# Short problem
Can you rewrite the items from the line containing "Where should I" down through the last of them, swapping "screenshot" for "screen capture" and changing nothing else? Leave the pictures out of your answer.

# Record extracts
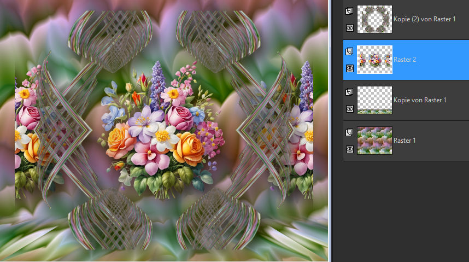
Task: Click the Raster 1 background thumbnail
Action: tap(374, 141)
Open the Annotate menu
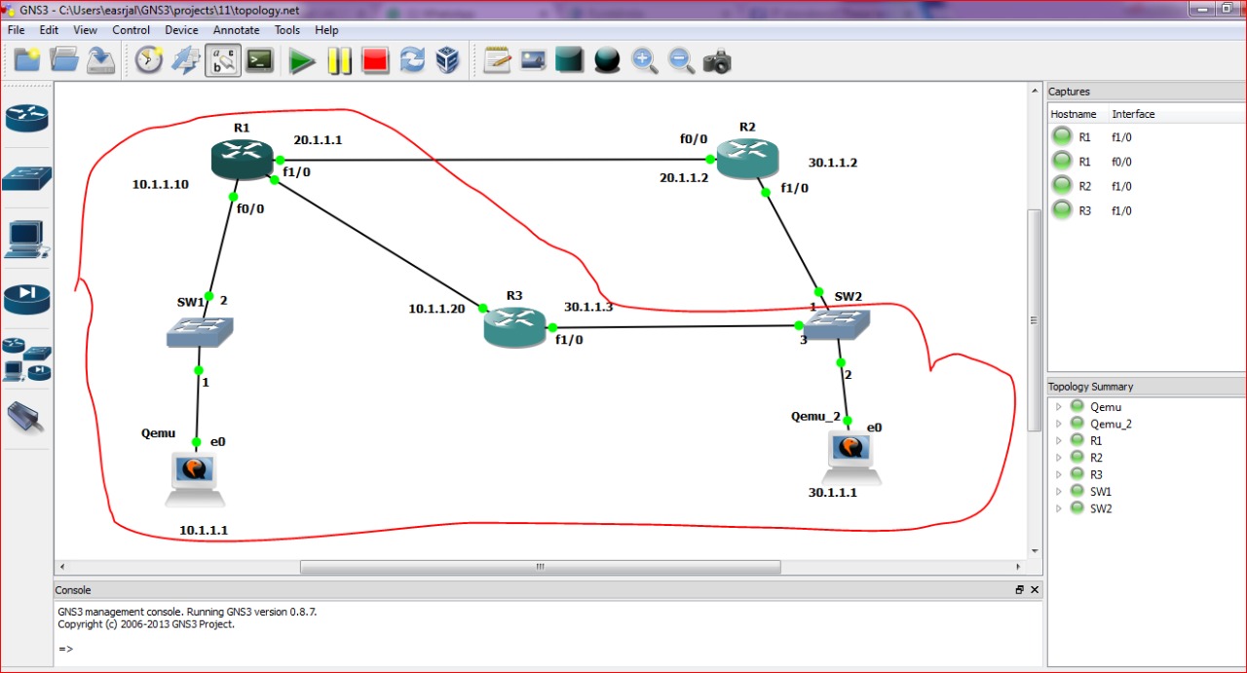 [236, 30]
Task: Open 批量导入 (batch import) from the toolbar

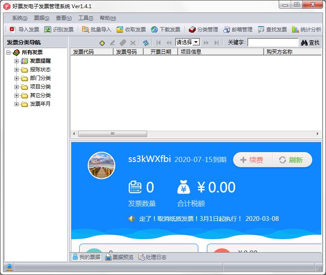Action: pyautogui.click(x=86, y=30)
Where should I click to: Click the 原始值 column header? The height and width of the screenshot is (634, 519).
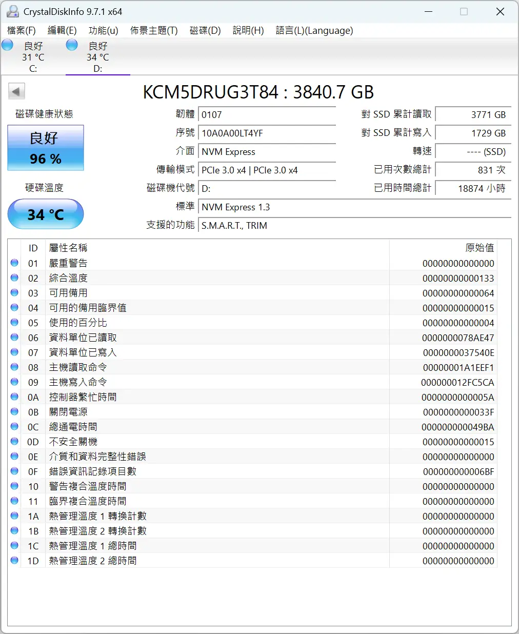point(479,248)
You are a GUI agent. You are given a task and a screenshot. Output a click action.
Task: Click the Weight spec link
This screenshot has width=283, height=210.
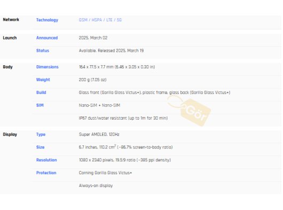pos(43,80)
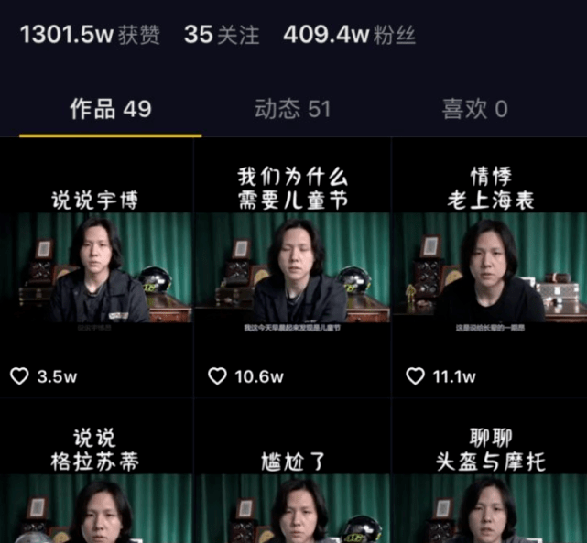Click the 说说宇博 title caption
587x543 pixels.
click(x=94, y=201)
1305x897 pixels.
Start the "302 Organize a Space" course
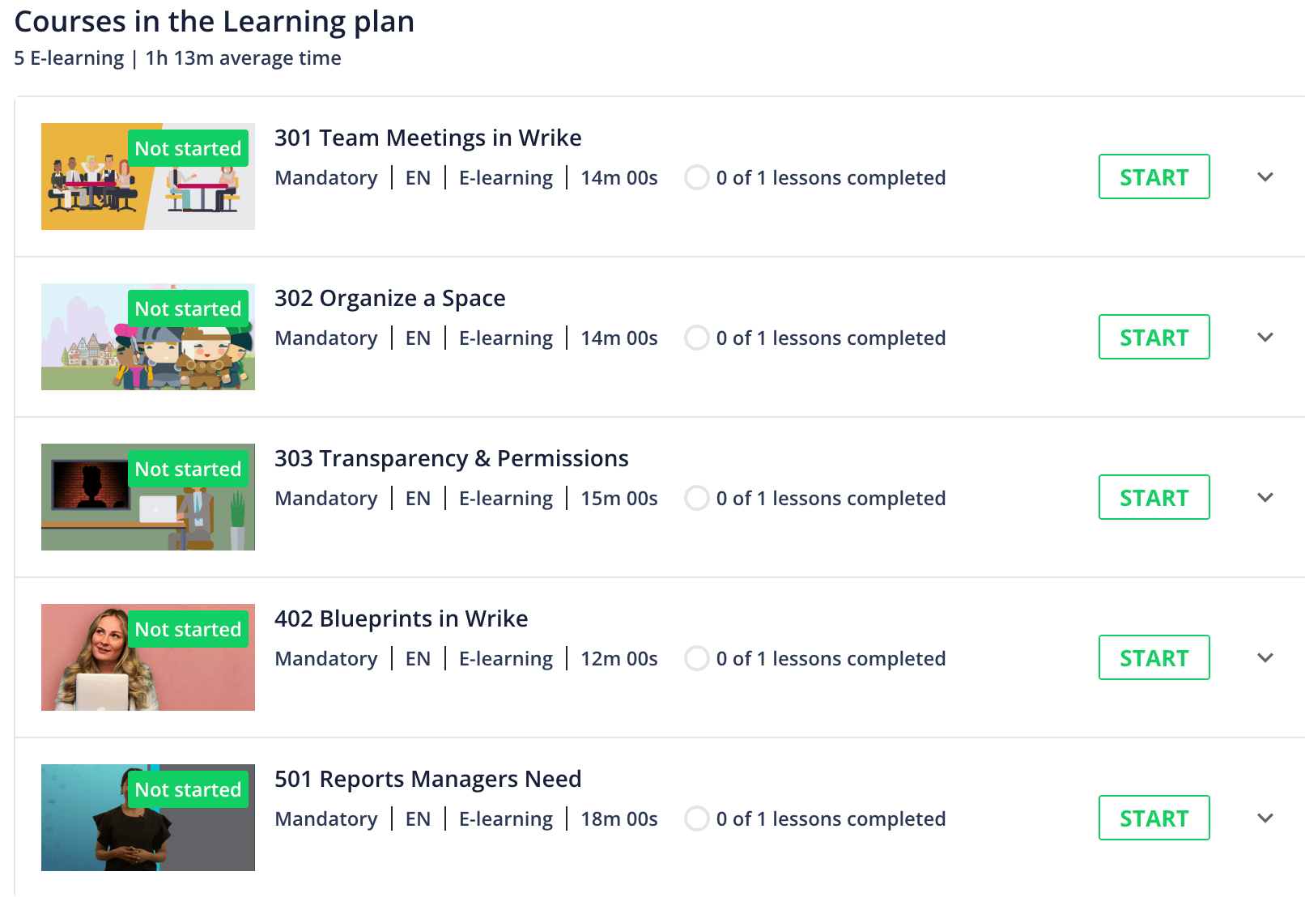coord(1154,337)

# Full output
Where should I click to: Click the 原始值 column header? The height and width of the screen capture is (634, 519).
point(479,248)
You are a GUI agent. You are given a task and a screen capture. Output a click action.
Task: Click the Weight spec link
This screen capture has width=283, height=210.
pos(43,80)
Click the 说说宇博 title caption
587x543 pixels.
click(x=94, y=201)
1305x897 pixels.
Start the "302 Organize a Space" course
coord(1154,337)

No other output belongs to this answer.